I agree with you on this.

I think that, in the bigger picture, this tension between use cases
and orthogonality is also (or should be) reflected in how projects are
managed and how discussions with customers or the product manager are

A customer has needs, concrete problems and use cases to solve. I
think that there is, in addition to solving these, some kind of duty
to this same customer to make sure that the implementation has as much
orthogonality as possible, and to take the time to deeply understand
what the use cases really mean on a more abstract level -- even if it
may have the appearance of a short-term conflict. On the longer term,
it saves time, effort, as well as the customer's money.
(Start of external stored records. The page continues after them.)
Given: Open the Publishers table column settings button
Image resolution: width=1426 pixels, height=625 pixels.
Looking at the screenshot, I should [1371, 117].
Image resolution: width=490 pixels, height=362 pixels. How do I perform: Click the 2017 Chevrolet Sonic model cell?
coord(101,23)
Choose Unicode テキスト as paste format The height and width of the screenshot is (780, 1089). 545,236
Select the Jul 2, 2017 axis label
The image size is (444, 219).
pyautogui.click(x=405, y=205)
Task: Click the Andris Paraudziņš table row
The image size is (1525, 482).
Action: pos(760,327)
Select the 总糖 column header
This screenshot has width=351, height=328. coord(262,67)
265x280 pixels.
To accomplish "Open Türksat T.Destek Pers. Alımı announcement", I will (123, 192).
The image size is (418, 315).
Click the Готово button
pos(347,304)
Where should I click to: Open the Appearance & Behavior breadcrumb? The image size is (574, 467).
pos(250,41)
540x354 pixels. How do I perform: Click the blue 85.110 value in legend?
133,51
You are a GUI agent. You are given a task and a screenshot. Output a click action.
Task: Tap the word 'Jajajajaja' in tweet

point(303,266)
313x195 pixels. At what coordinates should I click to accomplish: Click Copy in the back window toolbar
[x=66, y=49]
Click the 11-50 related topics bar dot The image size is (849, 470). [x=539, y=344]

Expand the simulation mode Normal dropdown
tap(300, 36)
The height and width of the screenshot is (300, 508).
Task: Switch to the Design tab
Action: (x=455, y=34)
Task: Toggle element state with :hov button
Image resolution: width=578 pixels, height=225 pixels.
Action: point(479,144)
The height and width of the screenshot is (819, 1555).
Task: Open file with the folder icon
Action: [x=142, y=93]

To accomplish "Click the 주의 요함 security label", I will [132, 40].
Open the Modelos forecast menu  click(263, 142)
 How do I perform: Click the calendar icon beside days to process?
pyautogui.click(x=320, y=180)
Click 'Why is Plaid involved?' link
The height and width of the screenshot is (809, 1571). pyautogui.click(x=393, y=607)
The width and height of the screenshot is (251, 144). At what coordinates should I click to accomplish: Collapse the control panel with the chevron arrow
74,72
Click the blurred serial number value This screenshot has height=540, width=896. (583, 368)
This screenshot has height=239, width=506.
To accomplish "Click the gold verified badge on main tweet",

It's Henry Ford saying "If I had asked people what they wanted, they
would have said faster horses.”

Kind regards,

On Mon, Jun 8, 2015 at 1:10 AM, Michael Kay <mike@saxonica.com> wrote:
>> [Definition] Orthogonality: if a tool is orthogonal, it can be added, replaced, or removed, in favor of better tools, without screwing everything else up. The classic example is Unix command line tools: you have one tool for getting the contents of a disk (dd), another for filtering lines from the file (grep), another for writing those lines to a file (cat), etc. These can all be mixed and matched at will. [1]
> I think we should be able to do better than this definition.
> If we think of the mathematical meaning of “orthogonal”, I think the idea is that the system has a number of design parameters and these can be selected independently of each other. So for example if you have a system that supports four data models (DOM, JDOM, XOM, AXIOM) and three APIs (XPath, XSLT, XQuery) then it should be possible to use any of these data models with any of these APIs. There may be no use case for running XQuery over XOM, but you should do it in the interests of orthogonality.
> The UNIX pipe operator is orthogonal because the command used as its left-hand operand can be chosen independently of the command used as its right hand operand. So this is an example of the general principle; but I think the definition you cite fails to state the general principle.
> For a debate about use-cases versus orthogonality that is highly topical, consider the need to design a query language that can handle both XML and JSON. These are two use cases. A design with maximum orthogonality can handle all the primitives that occur either in XML or in JSON in any combination, not only in the combinations that arise with XML and with JSON; for example it can handle arrays whose members are nodes.